The up-arrow key (↑) will display the last command typed if your environment is set up appropriately. Repeatedly pressing ↑ will call up additional previous commands. Pressing the ↓ key will bring up successively more recent commands. Commands that are called up this way can be edited, using the → and ← keys to scroll across the line. To execute a command called up and/or edited this way, press enter.
The middle mouse button actually has an important use in Linux as a “paste” command. This is especially useful when editing command lines with long file names. You can select text in virtually any Linux application, including the terminal window, by holding down the left mouse button and dragging. To paste this text into the command line (or another Linux application) move the cursor to the insertion point and click the middle mouse button.

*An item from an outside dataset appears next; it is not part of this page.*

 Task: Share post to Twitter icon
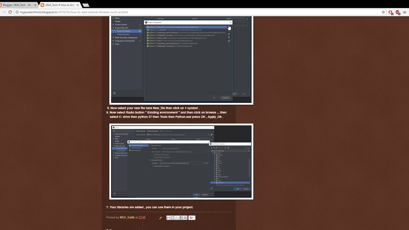(177, 218)

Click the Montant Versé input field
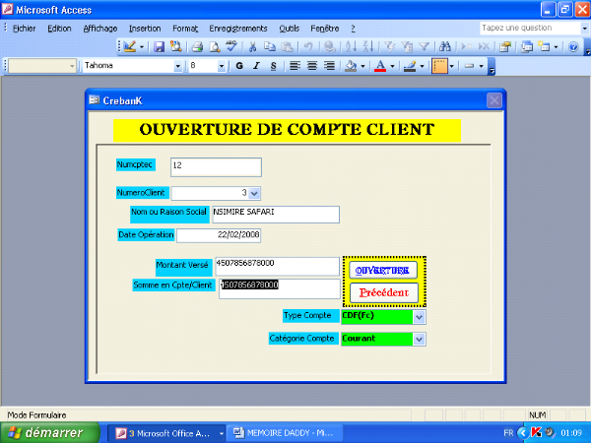pyautogui.click(x=276, y=266)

Input and Ouput Redirection

Linux allows the user to redirect information from the keyboard or screen (defaults for input and output) to files or even other programs using redirection commands. A listing of common redirection commands is given below with examples.

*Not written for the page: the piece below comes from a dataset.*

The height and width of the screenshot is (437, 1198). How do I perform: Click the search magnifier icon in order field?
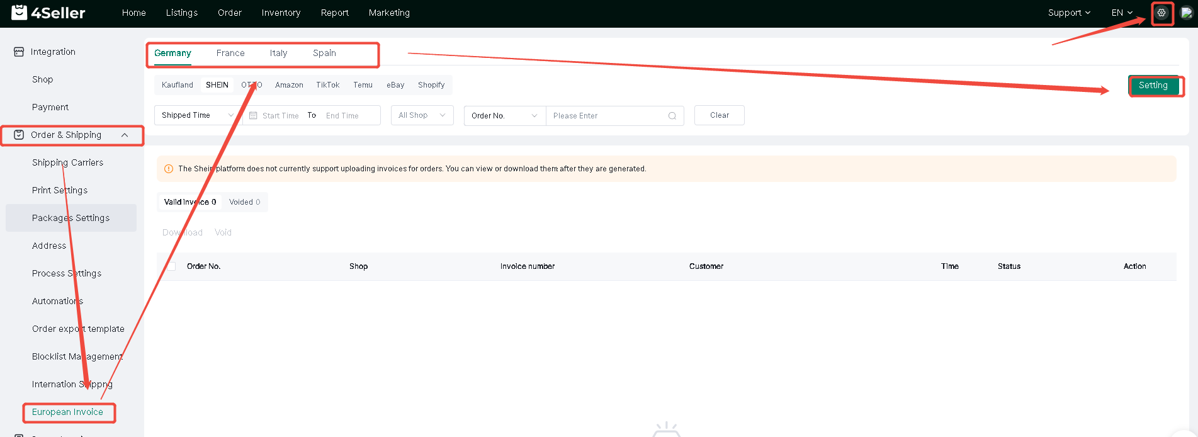[672, 116]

The left carat (<) is used to redirect input. For example, the command myprog<input.txt would launch the program myprog and accept input from the text file input.txt rather than the (default) keyboard. Running programs using input scripts rather than the keyboard is a very common way of executing programs in Linux.
The right carat (>) is used to redirect output. For example, the command myprog<input.txt>output.txt & would launch the program myprog in the background, accept input from the text file input.txt rather than the (default) keyboard, and output results to the file output.txt rather than the (default) screen. You could monitor the progress of myprog if desired by issuing the command tail –f output.txt.
The double right carat (>>) is like the right carat except that it will append, rather that overwrite, data to an output file. For example the command myprog<input.txt>>output.txt & would launch the program myprog in the background, accept input from the text file input.txt rather than the (default) keyboard, and append results to the file output.txt rather than the (default) screen. If output.txt does not already exist, it will be created.
The pipe (|) is used to feed the output of one program into another. For example, the command myprog<input.txt|tee output.txt would launch the program myprog, accept input from the file input.txt, and send the results to the program tee, which sends output to both the screen and the file output.txt. This example is another way to monitor the progress of an executing program while saving the output to a text file.

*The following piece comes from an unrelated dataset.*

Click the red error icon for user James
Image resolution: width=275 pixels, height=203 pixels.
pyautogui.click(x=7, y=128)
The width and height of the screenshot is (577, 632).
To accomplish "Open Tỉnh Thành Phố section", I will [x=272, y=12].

Customizing Your Linux Environment

It is possible to customize your Linux environment to make it easier to navigate through your directories and projects. To customize your environment, edit the .tcshrc file in your home directory. Commands in this directory will be executed each time you open a new shell window. The following types of commands are useful to have in your .tcshrc file:

set history = 100—this setting allows the last 100 commands to be remembered. You can call them up at the prompt by pressing the ↑ key as described previously.
alias name ‘command’—This command is used to designate a shortcut name for a complicated command. For example the command alias project10 ‘cd /projects/project10/refine/ncs/’ would allow you execute the long complicated directory change in single quotes by simply typing project10 at the prompt. Any valid Linux command can be placed within the single quotes.